I wish I knew what I know now back then.... 

I started in May and have gotten pretty far but still have a lot to do! Here is an overhead of the northern section and few others.


----------



## livesteam53 (Jan 4, 2008)

Looking good. I know how you feel you get something done and think I wish I would have known this before.

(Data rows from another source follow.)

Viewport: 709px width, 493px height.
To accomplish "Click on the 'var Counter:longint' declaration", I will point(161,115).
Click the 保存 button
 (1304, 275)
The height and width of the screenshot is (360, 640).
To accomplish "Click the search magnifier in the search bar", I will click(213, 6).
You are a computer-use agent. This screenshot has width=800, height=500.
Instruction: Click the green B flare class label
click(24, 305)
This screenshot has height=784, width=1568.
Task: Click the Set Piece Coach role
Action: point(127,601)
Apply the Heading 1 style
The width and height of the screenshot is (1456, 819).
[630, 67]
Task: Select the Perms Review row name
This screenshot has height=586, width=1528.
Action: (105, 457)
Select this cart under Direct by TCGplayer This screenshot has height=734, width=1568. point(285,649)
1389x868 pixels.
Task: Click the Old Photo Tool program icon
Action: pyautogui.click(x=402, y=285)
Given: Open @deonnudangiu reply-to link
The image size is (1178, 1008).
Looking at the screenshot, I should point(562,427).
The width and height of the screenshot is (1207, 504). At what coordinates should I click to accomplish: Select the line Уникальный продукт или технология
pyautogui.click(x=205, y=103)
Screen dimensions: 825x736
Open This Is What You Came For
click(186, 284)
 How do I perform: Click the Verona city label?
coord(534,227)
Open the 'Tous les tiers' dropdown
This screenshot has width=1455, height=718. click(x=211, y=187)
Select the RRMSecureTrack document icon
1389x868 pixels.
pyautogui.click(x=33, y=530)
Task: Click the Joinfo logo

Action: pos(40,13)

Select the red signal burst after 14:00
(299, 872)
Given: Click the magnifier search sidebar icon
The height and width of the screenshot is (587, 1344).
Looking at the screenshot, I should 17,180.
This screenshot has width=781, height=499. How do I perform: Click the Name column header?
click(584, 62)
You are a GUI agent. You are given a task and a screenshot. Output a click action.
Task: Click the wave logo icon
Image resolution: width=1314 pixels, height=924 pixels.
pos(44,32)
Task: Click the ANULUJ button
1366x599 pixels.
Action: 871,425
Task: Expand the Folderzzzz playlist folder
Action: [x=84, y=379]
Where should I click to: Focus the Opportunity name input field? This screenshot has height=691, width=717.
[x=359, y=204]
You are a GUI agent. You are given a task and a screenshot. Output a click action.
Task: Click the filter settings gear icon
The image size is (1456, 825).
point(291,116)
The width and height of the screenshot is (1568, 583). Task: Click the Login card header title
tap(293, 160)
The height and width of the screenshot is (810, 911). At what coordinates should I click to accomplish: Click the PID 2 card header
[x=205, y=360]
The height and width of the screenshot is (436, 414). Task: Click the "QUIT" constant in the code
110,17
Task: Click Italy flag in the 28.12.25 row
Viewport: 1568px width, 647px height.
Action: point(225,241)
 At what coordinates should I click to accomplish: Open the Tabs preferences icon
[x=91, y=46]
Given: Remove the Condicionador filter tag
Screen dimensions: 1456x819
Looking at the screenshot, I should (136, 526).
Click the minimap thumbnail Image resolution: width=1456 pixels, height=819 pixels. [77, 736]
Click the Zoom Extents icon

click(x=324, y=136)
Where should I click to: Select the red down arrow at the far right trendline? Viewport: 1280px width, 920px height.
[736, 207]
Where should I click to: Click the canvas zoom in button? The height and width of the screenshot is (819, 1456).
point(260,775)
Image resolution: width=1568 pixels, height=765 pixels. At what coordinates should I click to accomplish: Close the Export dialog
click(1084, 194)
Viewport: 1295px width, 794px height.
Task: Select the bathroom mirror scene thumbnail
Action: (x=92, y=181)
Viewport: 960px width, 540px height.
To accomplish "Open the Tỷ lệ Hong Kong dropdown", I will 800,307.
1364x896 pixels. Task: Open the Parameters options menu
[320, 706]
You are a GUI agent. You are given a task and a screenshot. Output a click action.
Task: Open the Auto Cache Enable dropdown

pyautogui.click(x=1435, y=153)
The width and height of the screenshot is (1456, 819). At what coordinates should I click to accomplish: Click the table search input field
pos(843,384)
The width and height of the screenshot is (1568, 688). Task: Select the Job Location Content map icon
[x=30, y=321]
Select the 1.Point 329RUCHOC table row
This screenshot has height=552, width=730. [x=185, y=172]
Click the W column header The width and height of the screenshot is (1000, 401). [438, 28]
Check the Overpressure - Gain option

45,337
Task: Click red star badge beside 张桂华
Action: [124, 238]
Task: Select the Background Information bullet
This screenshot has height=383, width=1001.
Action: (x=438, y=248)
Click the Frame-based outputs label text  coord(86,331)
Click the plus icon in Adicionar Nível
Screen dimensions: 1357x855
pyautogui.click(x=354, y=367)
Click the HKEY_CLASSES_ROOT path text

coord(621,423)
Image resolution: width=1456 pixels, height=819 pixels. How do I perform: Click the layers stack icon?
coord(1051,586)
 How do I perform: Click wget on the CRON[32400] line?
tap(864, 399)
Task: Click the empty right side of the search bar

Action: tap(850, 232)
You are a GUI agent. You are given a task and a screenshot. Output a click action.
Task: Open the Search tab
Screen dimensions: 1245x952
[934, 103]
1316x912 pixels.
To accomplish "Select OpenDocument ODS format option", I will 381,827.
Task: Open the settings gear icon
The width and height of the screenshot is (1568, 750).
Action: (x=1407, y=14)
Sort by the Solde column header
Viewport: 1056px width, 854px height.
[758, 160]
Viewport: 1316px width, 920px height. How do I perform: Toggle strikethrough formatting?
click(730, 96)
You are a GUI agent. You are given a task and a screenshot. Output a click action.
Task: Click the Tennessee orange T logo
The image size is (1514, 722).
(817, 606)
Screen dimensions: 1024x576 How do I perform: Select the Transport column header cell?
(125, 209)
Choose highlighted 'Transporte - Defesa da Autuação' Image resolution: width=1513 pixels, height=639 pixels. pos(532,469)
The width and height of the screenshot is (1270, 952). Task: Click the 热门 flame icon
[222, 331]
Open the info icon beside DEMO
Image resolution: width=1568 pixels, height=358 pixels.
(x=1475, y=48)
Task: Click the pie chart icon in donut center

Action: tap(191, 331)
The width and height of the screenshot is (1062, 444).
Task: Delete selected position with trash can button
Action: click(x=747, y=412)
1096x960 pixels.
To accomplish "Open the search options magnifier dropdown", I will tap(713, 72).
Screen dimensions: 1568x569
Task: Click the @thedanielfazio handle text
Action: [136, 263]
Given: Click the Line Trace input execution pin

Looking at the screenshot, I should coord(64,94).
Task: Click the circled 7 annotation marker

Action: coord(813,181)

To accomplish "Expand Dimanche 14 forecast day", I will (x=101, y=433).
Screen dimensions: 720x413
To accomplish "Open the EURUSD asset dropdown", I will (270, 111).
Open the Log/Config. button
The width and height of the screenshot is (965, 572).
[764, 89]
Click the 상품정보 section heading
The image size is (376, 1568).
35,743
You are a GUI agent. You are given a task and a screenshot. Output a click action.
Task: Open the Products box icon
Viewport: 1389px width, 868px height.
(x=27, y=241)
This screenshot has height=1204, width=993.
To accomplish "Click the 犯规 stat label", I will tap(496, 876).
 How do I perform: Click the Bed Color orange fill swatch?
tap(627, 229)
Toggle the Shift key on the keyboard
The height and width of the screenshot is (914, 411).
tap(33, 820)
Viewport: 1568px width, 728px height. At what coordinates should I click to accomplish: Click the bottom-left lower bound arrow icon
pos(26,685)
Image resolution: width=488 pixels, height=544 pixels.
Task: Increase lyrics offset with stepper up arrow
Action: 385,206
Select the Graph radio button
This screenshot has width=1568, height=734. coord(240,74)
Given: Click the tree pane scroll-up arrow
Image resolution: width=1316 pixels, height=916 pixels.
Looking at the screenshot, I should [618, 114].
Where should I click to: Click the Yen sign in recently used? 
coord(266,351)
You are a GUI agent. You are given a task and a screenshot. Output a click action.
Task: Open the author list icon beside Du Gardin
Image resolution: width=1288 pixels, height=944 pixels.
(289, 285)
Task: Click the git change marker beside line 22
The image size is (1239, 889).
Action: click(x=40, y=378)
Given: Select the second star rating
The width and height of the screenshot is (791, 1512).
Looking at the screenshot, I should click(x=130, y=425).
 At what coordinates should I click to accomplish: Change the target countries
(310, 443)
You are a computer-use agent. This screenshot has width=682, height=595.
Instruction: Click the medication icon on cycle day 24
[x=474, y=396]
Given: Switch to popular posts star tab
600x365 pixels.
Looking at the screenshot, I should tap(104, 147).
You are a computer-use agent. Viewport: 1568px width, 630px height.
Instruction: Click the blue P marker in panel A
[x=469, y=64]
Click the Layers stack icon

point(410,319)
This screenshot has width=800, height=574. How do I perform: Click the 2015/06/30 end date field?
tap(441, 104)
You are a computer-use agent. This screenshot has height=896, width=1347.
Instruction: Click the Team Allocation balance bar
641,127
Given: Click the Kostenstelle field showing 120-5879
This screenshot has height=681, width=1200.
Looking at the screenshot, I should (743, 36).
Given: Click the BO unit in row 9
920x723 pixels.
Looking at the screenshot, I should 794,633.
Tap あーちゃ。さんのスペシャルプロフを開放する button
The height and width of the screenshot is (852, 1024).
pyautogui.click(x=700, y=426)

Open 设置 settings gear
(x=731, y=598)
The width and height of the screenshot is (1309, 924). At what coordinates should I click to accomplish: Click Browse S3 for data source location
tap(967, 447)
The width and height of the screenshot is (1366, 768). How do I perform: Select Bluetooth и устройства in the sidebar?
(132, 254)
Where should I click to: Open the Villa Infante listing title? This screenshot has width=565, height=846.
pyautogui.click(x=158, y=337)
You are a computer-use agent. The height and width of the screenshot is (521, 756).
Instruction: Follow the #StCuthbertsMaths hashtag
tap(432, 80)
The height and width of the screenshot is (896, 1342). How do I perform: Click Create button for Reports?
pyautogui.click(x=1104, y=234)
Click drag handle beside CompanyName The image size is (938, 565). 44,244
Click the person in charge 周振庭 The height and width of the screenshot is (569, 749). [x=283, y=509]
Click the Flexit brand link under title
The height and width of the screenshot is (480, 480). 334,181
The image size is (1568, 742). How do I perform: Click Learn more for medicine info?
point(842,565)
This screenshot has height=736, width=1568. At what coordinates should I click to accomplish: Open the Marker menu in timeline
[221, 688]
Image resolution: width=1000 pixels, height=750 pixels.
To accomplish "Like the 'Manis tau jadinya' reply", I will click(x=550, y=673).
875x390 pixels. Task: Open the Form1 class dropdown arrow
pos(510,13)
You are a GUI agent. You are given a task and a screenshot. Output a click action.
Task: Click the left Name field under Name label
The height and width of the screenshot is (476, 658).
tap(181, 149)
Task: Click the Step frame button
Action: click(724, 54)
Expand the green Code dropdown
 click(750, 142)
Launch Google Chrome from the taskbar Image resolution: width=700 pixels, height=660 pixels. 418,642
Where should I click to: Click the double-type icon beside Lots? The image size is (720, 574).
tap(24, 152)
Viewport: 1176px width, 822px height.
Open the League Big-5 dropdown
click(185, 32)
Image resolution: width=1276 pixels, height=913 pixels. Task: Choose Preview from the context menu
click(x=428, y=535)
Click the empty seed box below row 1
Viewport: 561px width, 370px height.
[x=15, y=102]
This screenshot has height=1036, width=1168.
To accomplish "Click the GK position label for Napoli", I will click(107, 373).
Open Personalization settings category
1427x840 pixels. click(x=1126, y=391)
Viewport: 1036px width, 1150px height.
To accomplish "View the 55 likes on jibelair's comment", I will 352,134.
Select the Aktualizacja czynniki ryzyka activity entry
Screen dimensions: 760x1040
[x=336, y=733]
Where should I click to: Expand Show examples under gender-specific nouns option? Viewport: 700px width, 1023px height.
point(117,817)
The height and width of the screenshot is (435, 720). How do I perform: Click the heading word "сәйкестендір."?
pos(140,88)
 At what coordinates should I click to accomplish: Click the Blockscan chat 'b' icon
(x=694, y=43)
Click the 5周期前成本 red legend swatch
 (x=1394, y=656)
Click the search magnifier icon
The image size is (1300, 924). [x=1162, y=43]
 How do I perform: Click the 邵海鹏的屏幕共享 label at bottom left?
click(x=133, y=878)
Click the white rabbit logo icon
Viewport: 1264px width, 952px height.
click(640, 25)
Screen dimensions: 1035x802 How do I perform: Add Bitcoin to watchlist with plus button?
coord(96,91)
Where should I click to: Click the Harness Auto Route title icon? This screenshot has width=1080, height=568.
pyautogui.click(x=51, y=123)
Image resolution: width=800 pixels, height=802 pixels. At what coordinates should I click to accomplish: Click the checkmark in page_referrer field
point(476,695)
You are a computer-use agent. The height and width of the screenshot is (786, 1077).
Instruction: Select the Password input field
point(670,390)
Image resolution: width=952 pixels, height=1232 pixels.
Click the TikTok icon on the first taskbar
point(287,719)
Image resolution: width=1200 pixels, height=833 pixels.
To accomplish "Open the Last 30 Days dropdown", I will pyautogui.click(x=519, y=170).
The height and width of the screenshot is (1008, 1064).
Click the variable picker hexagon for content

I can relate that is for sure....


----------



## Scottychaos (Jan 2, 2008)

Wow! thats only one years work? 
I would have guessed thats a 5 year old railroad. 
nicely done!









my railroad is now in its second full year since construction began..and it currently looks like this: 








ah well.. 
Scot


----------



## wchasr (Jan 2, 2008)

Scot, you are being conservative..... 

Jon, Awesome work so far! 

I'm not as far along as Scot is... 


Chas


----------



## Biblegrove RR (Jan 4, 2008)

ALL this since MAY? Do you have a group of 500 Chinese living in your basement?


----------



## JonScott (May 12, 2010)

Lol, Nope no outside help, but I may be crazy


----------



## JonScott (May 12, 2010)

Whoops!


----------



## aceinspp (Jan 2, 2008)

Goes to show ya what you can do when you set your mind to it. Nice work. Looking good. Scot by the looks of it by next year trains should be running







Later RJD


----------



## markoles (Jan 2, 2008)

I wish I knew what I know now back then.... 

This can be applied to so many scenerios...


Your railroad looks great!! I wish mine looked so complete!


----------



## Paulus (May 31, 2008)

Beautiful and fine layout! You must have done some hard (but real fun!) work to get it in this shape. 
I love that Forney!! Live steam?


----------



## JonScott (May 12, 2010)

It is the Accucraft live steam Forney.


Here is my newly painted 2-8-0


----------



## JonScott (May 12, 2010)




----------



## NavyTech (Aug 2, 2008)

You have done a wonderful job for the first year. Pat yourself on the back. I can not wait to see what you do in the next few years.


----------